C'est une autre franche crapule qui s'exprime ici, Nozdriov. Il rage de ne pouvoir comprendre à quoi l'achat de serfs morts peut bien servir. Il flaire de conséquents bénéfices à la chose et aimerait faire de même. Mais Tchichikov est un malin, apte à se tirer de toutes les situations embarrassantes auxquelles il sera confronté dans la première partie de ce magnifique et piquant roman, publiée en 1842. Beaucoup de personnages hauts en couleur font tout le charme de ce livre, qualifié de poème par son auteur et dont le sujet lui avait été donné par Pouchkine. Il faut dire qu'alors, en Russie, les grands propriétaires vendaient leurs terres avec leurs bâtiments, et, à peine mieux considérés, les serfs qui leur appartenaient légalement et sur lesquels ils payaient des taxes.

==============================

## CONSIGNES:
**A.** Résumez en trois phrases le texte sur Tchichikov et les serfs morts.
**B.** Reprenez le texte sur Tchichikov et les serfs morts après sa dernière phrase et poursuivez-le.

## DONNÉES FOURNIES:
==============================

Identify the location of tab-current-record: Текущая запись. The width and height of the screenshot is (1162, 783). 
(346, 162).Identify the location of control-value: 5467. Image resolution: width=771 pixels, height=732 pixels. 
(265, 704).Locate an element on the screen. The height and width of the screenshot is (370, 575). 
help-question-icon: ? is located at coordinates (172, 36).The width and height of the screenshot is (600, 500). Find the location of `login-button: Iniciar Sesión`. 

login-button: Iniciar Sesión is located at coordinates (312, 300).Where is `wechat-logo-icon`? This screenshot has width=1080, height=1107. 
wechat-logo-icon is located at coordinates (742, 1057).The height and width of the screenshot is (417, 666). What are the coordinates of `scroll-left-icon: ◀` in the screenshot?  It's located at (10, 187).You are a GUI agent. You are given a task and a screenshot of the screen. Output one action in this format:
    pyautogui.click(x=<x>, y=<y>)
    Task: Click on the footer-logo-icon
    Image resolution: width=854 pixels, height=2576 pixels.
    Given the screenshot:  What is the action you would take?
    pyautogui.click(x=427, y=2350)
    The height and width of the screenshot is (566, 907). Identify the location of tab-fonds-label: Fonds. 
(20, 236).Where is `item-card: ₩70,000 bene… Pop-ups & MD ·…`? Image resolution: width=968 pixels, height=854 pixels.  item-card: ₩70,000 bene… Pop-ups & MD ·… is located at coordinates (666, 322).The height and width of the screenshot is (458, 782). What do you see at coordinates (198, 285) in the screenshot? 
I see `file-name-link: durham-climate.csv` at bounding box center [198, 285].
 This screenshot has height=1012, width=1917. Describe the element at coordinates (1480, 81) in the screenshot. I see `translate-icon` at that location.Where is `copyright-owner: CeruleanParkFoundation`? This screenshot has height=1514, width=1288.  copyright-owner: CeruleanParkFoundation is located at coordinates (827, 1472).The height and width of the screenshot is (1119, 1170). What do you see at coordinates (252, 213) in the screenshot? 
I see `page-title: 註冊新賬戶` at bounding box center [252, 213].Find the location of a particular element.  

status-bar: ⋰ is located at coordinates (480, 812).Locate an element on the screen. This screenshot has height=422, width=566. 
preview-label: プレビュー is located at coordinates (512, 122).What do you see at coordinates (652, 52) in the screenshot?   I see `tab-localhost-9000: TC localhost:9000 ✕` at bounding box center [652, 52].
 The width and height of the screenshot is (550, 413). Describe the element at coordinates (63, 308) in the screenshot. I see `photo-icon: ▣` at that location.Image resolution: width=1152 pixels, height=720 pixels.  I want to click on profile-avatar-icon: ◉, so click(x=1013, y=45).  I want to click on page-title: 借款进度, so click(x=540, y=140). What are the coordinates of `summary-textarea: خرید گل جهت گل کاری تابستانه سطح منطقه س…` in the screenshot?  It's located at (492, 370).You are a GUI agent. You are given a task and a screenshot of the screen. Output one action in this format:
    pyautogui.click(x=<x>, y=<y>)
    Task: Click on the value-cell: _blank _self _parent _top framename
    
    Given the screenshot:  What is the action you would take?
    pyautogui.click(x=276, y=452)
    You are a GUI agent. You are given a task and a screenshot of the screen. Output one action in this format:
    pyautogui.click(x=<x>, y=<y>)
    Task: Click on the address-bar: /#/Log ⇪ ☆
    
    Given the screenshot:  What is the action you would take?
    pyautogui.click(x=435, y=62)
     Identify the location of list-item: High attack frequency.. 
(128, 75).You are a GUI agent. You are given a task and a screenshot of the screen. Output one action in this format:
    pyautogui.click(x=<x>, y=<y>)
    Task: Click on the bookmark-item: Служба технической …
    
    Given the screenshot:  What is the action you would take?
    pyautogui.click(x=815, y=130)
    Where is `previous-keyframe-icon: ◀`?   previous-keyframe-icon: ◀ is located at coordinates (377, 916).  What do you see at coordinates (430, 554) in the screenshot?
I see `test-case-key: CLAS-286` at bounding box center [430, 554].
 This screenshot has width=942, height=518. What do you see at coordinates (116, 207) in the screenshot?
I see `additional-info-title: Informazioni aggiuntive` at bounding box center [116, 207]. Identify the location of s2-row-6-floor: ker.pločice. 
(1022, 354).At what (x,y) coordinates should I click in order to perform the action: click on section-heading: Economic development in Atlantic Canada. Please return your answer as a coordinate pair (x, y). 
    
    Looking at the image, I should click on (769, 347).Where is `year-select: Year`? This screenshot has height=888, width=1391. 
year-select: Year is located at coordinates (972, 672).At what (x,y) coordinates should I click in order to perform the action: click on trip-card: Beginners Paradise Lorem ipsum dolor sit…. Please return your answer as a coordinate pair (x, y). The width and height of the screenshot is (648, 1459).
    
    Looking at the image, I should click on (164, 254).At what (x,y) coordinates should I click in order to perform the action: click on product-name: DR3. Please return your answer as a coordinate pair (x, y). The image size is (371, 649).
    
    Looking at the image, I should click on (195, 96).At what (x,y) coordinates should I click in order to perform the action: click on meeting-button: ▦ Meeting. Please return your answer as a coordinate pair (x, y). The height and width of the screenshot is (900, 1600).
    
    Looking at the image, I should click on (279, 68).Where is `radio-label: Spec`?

==============================

## RÉPONSES RÉDIGÉES:
**A.** Nozdriov, une franche crapule, enrage de ne pas comprendre à quoi peut servir l'achat de serfs morts et voudrait en tirer lui aussi des bénéfices, mais le malin Tchichikov se sort de toutes les situations embarrassantes dans la première partie de ce roman, publiée en 1842. Ce livre doit son charme à ses nombreux personnages hauts en couleur ; son auteur le qualifiait de poème, et Pouchkine lui en avait donné le sujet. À l'époque, en Russie, les grands propriétaires vendaient leurs terres avec leurs bâtiments, ainsi que les serfs qui leur appartenaient légalement et sur lesquels ils payaient des taxes.

**B.**
Nicolas Gogol avait envisagé un roman en trois parties. Malheureusement on observe ici un exemple étonnant d'une oeuvre qui a tué son créateur : devant des assauts critiques et politiques assassins, peu assuré de son talent, dépressif et tombé dans un fondamentalisme religieux extrême, il a passé ses dix dernières années à réécrire inlassablement ce qui aurait dû être une conclusion morale à la conduite immorale de son héros. Seuls quelques chapitres de la seconde partie avaient été révélés avant que Gogol ne brûle le tout quelques jours avant sa mort, en 1852.

Quel dommage qu'une oeuvre aussi pleine de vie n'ait pu trouver une pleine conclusion. Mais, il ne faut pas s'y tromper, ce roman vaut encore le détour tel qu'il est ! Difficile de le lâcher avant la dernière bribe. Cette édition folio classique comporte un bel appareil critique, une biographie de l'auteur ainsi que diverses annexes bien utiles.